Die USA und Rußland haben sich nach zähen Gesprächen über einen Kredit für Nahrungsmittel geeinigt.

Moskau - Die Einigung kam am Freitag zustande. Nach den Gesprächen seien in Moskau drei Vereinbarungen unterzeichnet worden, meldete die Nachrichtenagentur Interfax. Den Angaben zufolge soll Rußland einen Kredit von 600 Millionen Dollar für den Kauf amerikanischer Lebensmittel erhalten. Angesichts drohender Versorgungsengpässe wollten die USA zusätzlich 1,5 Millionen Tonnen Getreide und 100.000 Tonnen anderer Lebensmittel kostenlos liefern.

Die Gespräche waren am Donnerstag nach einer ersten Einigung wegen Differenzen über die Besteuerung und die Verwendung der Hilfen unterbrochen worden. Der russische Vizeregierungschef Gennadi Kulik sagte am Freitag, beide Seiten hätten Einigkeit über die Verteilung und Überwachung der Lebensmittellieferungen erzielt.

Mit dem Kredit soll Rußland je 500.000 Tonnen Mais und Bohnen, 200.000 Tonnen Getreide, 120.000 Tonnen Fleisch sowie Milchpulver aus den USA einführen. Der Kredit mit einem Jahreszins von zwei Prozent werde eine Laufzeit von 20 Jahren haben. Erste Rückzahlungen seien erst in fünf Jahren fällig.

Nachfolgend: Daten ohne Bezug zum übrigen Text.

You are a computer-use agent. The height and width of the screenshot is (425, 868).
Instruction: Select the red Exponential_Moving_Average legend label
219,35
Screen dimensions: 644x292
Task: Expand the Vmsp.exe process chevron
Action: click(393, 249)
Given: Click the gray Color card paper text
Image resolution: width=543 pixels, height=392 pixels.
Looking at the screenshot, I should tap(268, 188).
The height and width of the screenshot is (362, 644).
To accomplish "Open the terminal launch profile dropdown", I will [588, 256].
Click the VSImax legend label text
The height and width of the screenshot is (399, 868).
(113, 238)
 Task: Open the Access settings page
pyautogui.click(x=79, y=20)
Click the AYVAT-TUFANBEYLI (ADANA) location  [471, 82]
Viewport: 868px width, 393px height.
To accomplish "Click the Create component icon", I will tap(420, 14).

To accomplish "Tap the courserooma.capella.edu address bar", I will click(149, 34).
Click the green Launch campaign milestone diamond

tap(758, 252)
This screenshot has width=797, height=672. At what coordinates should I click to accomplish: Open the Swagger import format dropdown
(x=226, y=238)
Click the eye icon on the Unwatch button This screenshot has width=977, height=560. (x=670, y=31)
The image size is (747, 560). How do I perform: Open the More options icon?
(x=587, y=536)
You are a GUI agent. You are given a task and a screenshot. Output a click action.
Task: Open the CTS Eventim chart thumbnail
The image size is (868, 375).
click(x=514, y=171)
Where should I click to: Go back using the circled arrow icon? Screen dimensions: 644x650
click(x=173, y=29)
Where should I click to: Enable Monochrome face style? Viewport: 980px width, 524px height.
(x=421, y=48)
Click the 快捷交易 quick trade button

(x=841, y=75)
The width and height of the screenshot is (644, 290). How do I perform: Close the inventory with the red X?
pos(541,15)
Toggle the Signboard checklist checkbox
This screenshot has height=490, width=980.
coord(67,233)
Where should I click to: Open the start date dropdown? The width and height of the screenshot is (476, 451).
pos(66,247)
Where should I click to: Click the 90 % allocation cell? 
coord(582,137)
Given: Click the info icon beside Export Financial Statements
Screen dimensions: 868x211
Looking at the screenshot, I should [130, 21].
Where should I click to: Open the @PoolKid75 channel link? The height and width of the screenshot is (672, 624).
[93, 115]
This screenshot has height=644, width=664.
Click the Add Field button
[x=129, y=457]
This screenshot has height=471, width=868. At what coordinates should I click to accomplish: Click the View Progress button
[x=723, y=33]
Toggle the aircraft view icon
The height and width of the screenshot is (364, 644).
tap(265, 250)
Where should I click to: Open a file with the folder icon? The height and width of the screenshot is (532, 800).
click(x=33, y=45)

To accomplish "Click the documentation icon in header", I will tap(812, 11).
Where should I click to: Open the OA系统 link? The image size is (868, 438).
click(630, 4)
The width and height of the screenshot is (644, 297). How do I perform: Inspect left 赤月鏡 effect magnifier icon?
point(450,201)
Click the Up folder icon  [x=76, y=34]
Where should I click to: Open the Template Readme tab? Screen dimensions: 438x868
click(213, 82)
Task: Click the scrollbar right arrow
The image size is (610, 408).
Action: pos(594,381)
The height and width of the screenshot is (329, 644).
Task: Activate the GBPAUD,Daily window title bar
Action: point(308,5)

Wegen einer langen Dürreperiode hat Rußland in diesem Jahr mit etwa 50 Millionen Tonnen die schlechteste Getreideernte seit den 50er Jahren eingefahren. Die Fleischproduktion geht in diesem Jahr nach offiziellen Prognosen um 200.000 Tonnen auf 1,3 Millionen Tonnen zurück. In einigen Regionen werden Versorgungsengpässe befürchtet.